Frauen als Druckmittel?
Beobachter spekulierten, dass das kommunistische Regime in Pjöngjang die beiden Frauen als Druckmittel bei möglichen Verhandlungen mit Washington benutzen könnte. "Wir rufen Nordkorea erneut auf, die beiden Journalisten aus humanitären Gründen freizulassen", erklärte ein Sprecher des US-Außenamts. "Wir nutzen alle verfügbaren Kanäle, um ihre Freilassung zu erreichen", teilte Präsident Obama mit. Er rief abermals dazu auf, die beiden "aus humanitären Gründen" umgehend auf freien Fuß zu setzen.
Nordkorea vor Rückkehr auf Schwarze Liste
Die USA debattieren zurzeit noch mit den anderen Mitgliedern des UN-Sicherheitsrats über eine Resolution zum weltweit verurteilten Atomtest in Nordkorea vom 25. Mai. Washington unterhält zu Pjöngjang keine formalen diplomatischen Beziehungen. Nach den Worten von Außenministerin Hillary Clinton erwägen die USA derweil, das kommunistische Land wieder auf ihre Schwarze Liste terrorunterstützender Staaten zu setzen. Clinton nannte das nordkoreanische Vorgehen "sehr provokativ und aggressiv" und einen möglichen Grund für die Rückkehr auf die Liste, von der Nordkorea im Oktober - noch unter der Bush-Regierung - gestrichen worden war.

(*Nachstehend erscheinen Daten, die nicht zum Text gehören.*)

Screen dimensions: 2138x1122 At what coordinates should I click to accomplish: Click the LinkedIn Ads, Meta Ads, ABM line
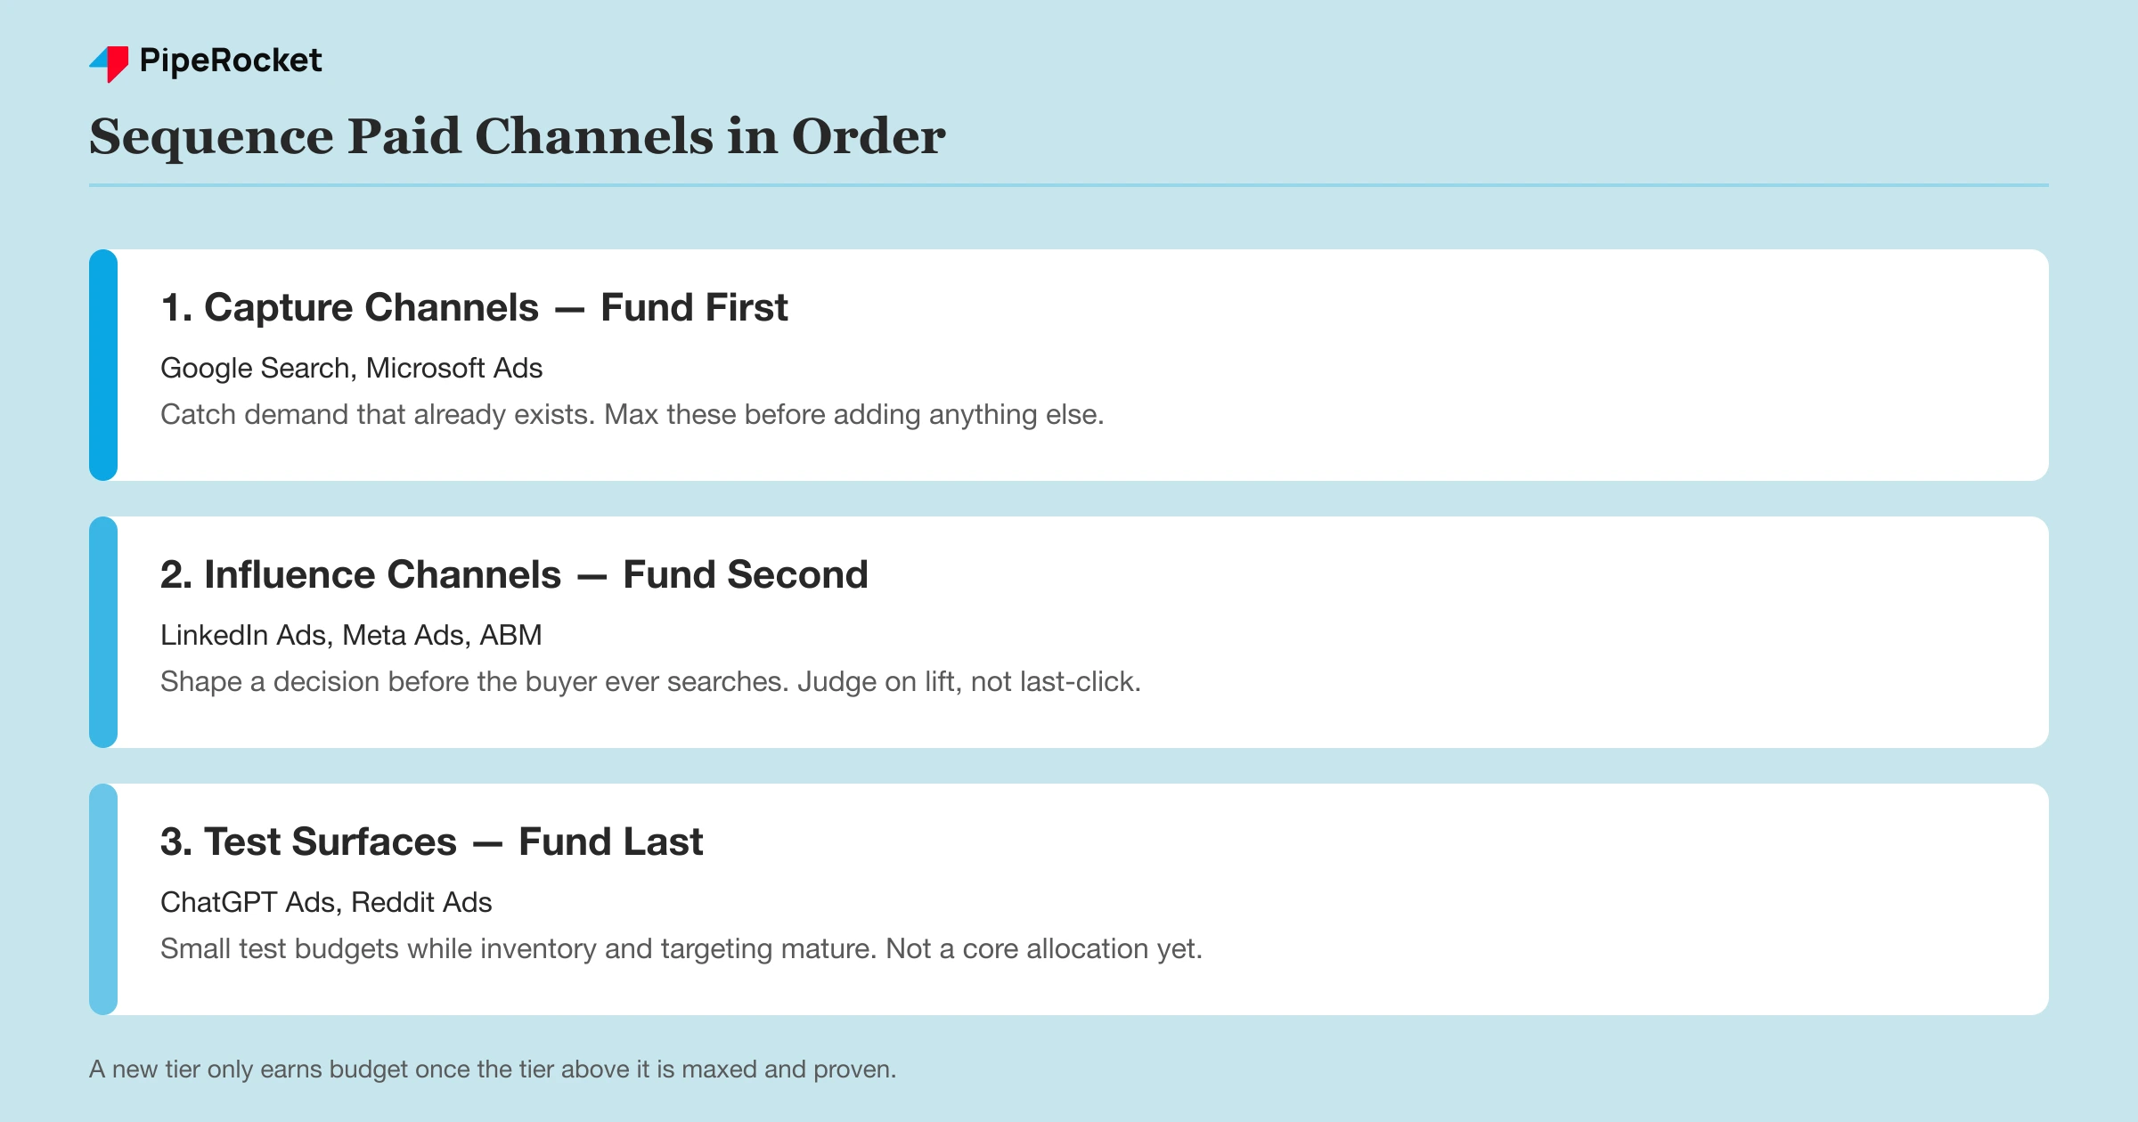pyautogui.click(x=351, y=635)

"Starke Aktion" soll Wettrüsten verhindern
Die USA dächten außerdem darüber nach, über eine US-Resolution die internationale Gemeinschaft zu ermächtigen, nordkoreanische Atomtransporte auf dem Luft- oder Seeweg ins Ausland zu unterbinden, so Clinton. Sollte es nach dem jüngsten nordkoreanischen Atomtest und dem Abschuss mehrerer Kurzstreckenraketen zu keiner "starken Aktion" kommen, sei ein Wettrüsten in Nordostasien zu befürchten, sagte die Außenministerin dem US-Fernsehsender ABC.
"Reporter ohne Grenzen" setzen sich für Freilassung ein
Die internationale Journalistenvereinigung "Reporter ohne Grenzen" hatte an die Justizbehörden in Nordkorea appelliert, Lee und Ling freizulassen. "Falls diese beiden Fernsehreporter den Fehler begangen haben, zu dicht an die nordkoreanische Grenze zu kommen, taten sie dies allein für journalistische Zwecke und nicht aus politischen Gründen oder für Spionagezwecke."